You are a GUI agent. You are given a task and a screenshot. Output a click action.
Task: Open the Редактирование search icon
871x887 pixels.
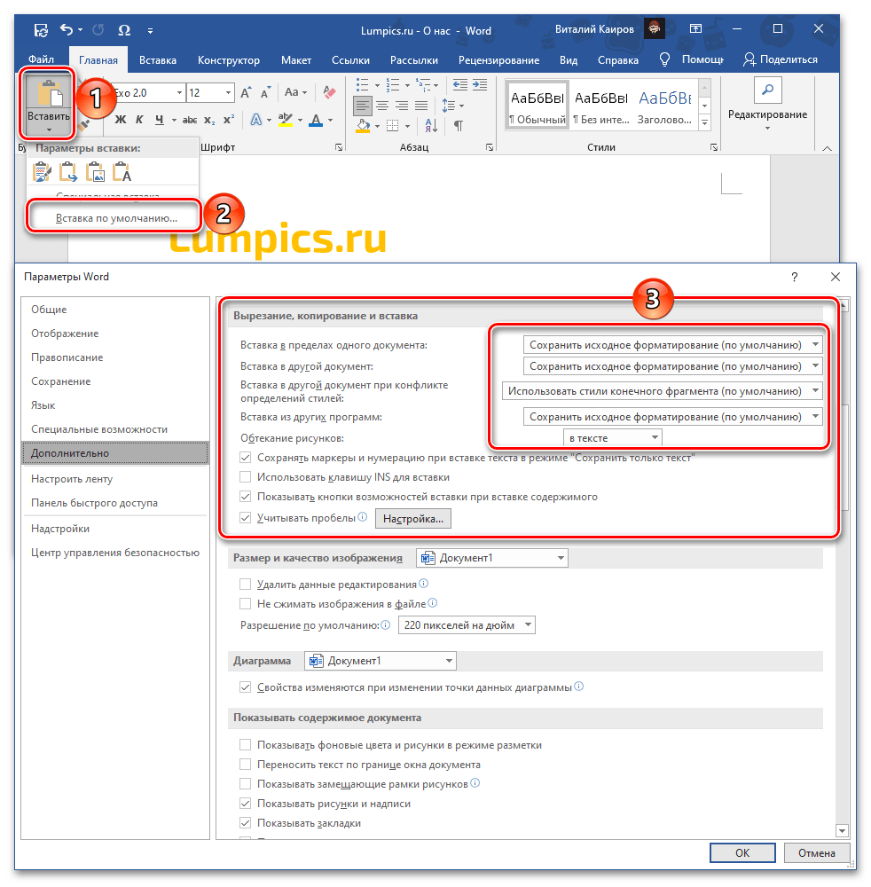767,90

--

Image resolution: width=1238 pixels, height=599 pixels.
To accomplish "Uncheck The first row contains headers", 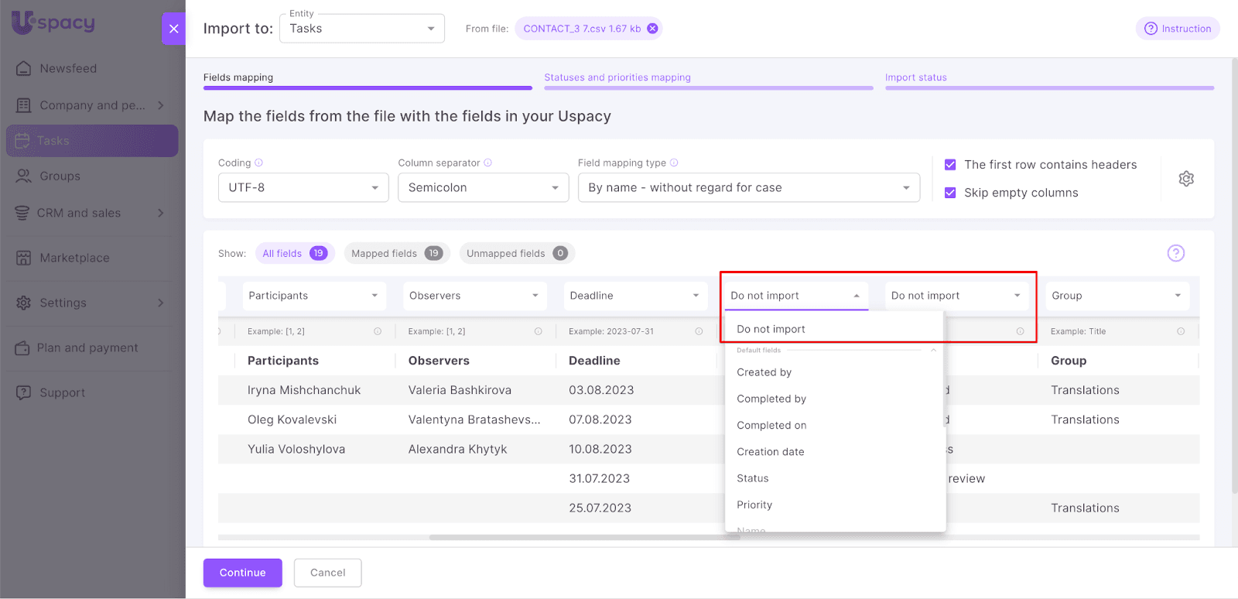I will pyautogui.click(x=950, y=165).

* * *

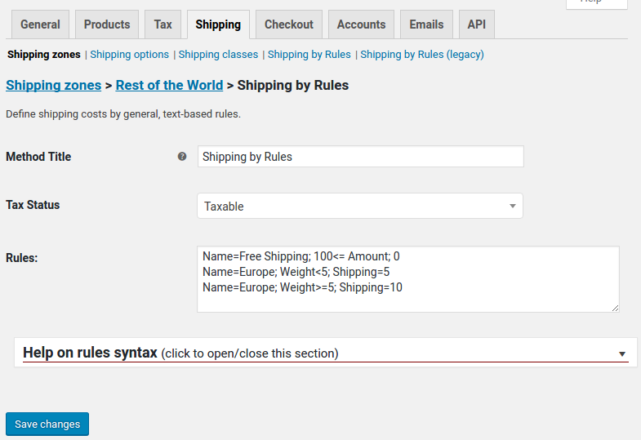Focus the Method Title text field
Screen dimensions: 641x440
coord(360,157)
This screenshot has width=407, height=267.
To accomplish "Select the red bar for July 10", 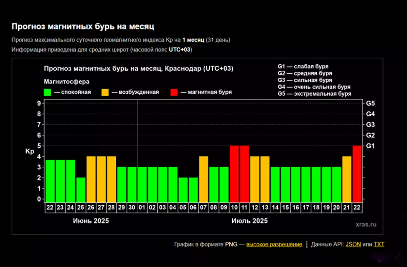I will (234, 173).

* WORK ORDER *
Look through the records above for the string "height", then copy every line that has it.

* WRITTEN SOLUTION *
Image resolution: width=1238 pixels, height=599 pixels.
This screenshot has width=407, height=267.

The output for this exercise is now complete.